Türkiye'nin en iyi haber sitesi
FERHAT ÜNLÜ

Yeni kuşaklar için TMT

Elmas; 17 Ekim 1959 tarihinde, yani 27 Mayıs 1960 darbesinden yalnızca altı ay önce Doğu Akdeniz'in -yıllar sonra iki kahraman şehidimizin naaşlarının da bulunacağı- bin küsur metrelik sularının dibine gömüldü.

Elmas; 6 bin bomba, 500 tüfek ve çok sayıda mermi yüklü olduğu halde Kuzey Kıbrıs'a giden Türk teknesinin adıydı. Ve Türkiye'den Kıbrıs'a kendi özel olanaklarıyla silah taşırken Akdeniz'de boğulup ölen 'bereketçi' (Silah taşıyanlara verilen isim) bir mücahidin soyadından ilham alıyordu.
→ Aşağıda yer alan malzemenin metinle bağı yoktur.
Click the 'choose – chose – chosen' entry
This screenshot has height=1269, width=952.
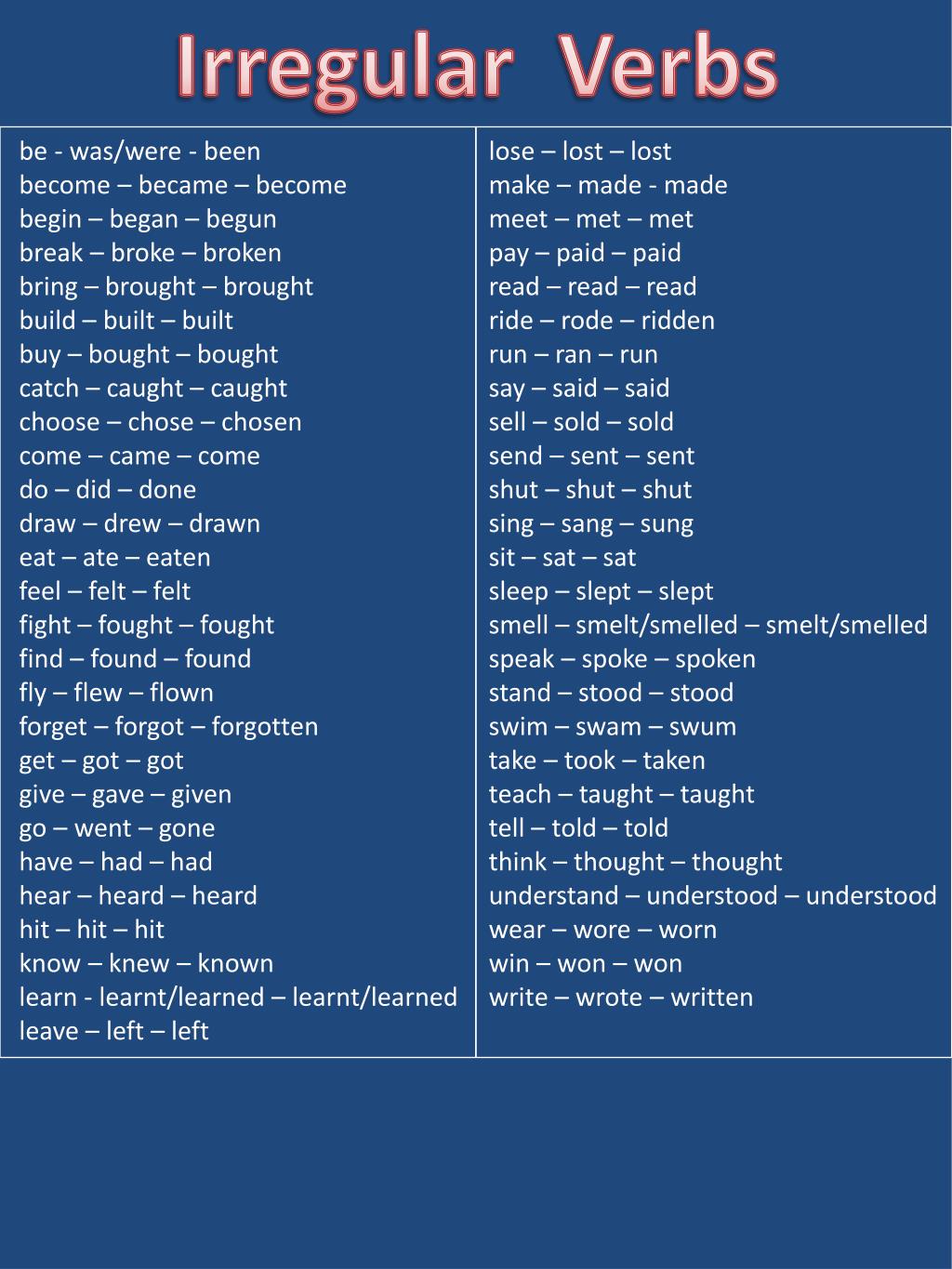161,422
(22 Haziran 2012'de Suriye rejiminin düşürdüğü uçakta şehit olup Akdeniz'den cenazeleri çıkarılan iki pilotumuzun isimlerini de anıp, rahmet dileyelim: Gökhan Ertan ve Hasan Hüseyin Aksoy.)

Batırılan tekne, 1958 yılında Özel Harp Dairesi tarafından kurulan Kıbrıs Türk Mukavemet Teşkilatı'na (TMT) silah götürüyordu. Ancak devriye gezen bir İngiliz muharip gemisi Elmas'ı fark edince üç kişilik mürettebata "Tekneyi batırın" emri verildi. Bu emri veren kişi TMT'nin kurucularından Özel Harpçi Binbaşı İsmail Tansu idi.
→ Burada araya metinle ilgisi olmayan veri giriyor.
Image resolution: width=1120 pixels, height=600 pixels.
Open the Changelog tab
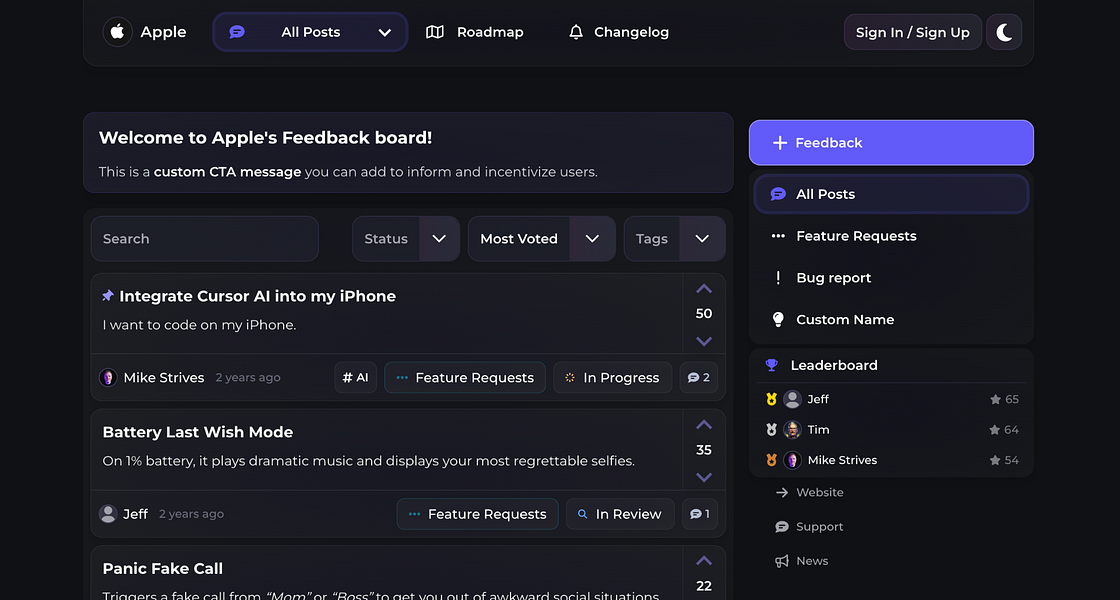pos(619,32)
Tansu, TMT'nin Lideri olan Özel Harpçi Daniş Karabelen'in yardımcısı bir albaydı. TMT'nin kuruluş projesi olan Kıbrıs'ın İstirdat (geri alma) Projesi'ni, kısa adıyla KİP'i hazırladı.
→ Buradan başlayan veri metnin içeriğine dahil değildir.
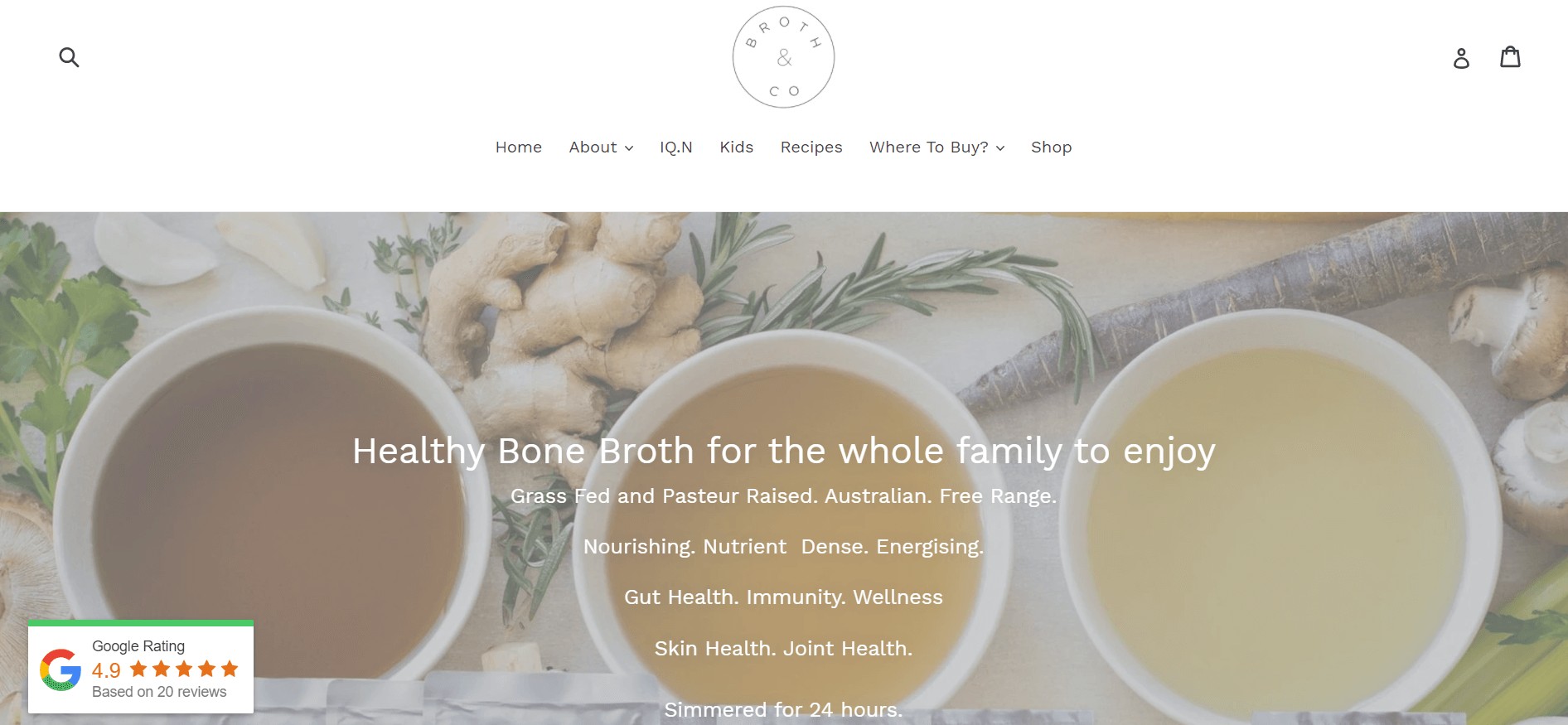Open the IQ.N menu item
This screenshot has height=725, width=1568.
[x=676, y=147]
İsmail Tansu, TMT üzerine yazılmış en iyi kaynak olan Aslında Hiç Kimse Uyumuyordu adlı kitabın yazarı. 2015'te vefat eden Tansu, 2008'de Ankara'da yaptığımız görüşmede bana Elmas'ın batırılması olayının ayrıntılarını anlatmıştı. Tansu, 27 Mayıs İhtilâli'nden üç ay sonra, 2 Eylül 1960 günü emekli olup TSK'dan ayrıldı. Bu, manidardır. Herkesin uyuduğu ya da uyuyormuş gibi yaptığı zamanda ordudan ayrılması anti-darbeci olduğunun da kanıtıdır.

BİR BAŞKA AÇIDAN 27 MAYIS

Bu hafta Üç Boyutlu Portre'de bir başka açıdan 27 Mayıs'ı anlatacağım. Zira Kıbrıs'ı ve TMT'yi anlamadan 1960 darbesinin dış dinamiklerini anlamak imkânsız. Önce bir hatırlatma: Haşmet Babaoğlu geçen perşembe günkü yazısında şu kritik cümleyi sarf etti:

"Yıl 1954...

Bir milletvekilinin sorusu üzerine dönemin Demokrat Partili Dışişleri Bakanı Fuad Köprülü 'Bizim Kıbrıs diye bir meselemiz yoktur' demişti."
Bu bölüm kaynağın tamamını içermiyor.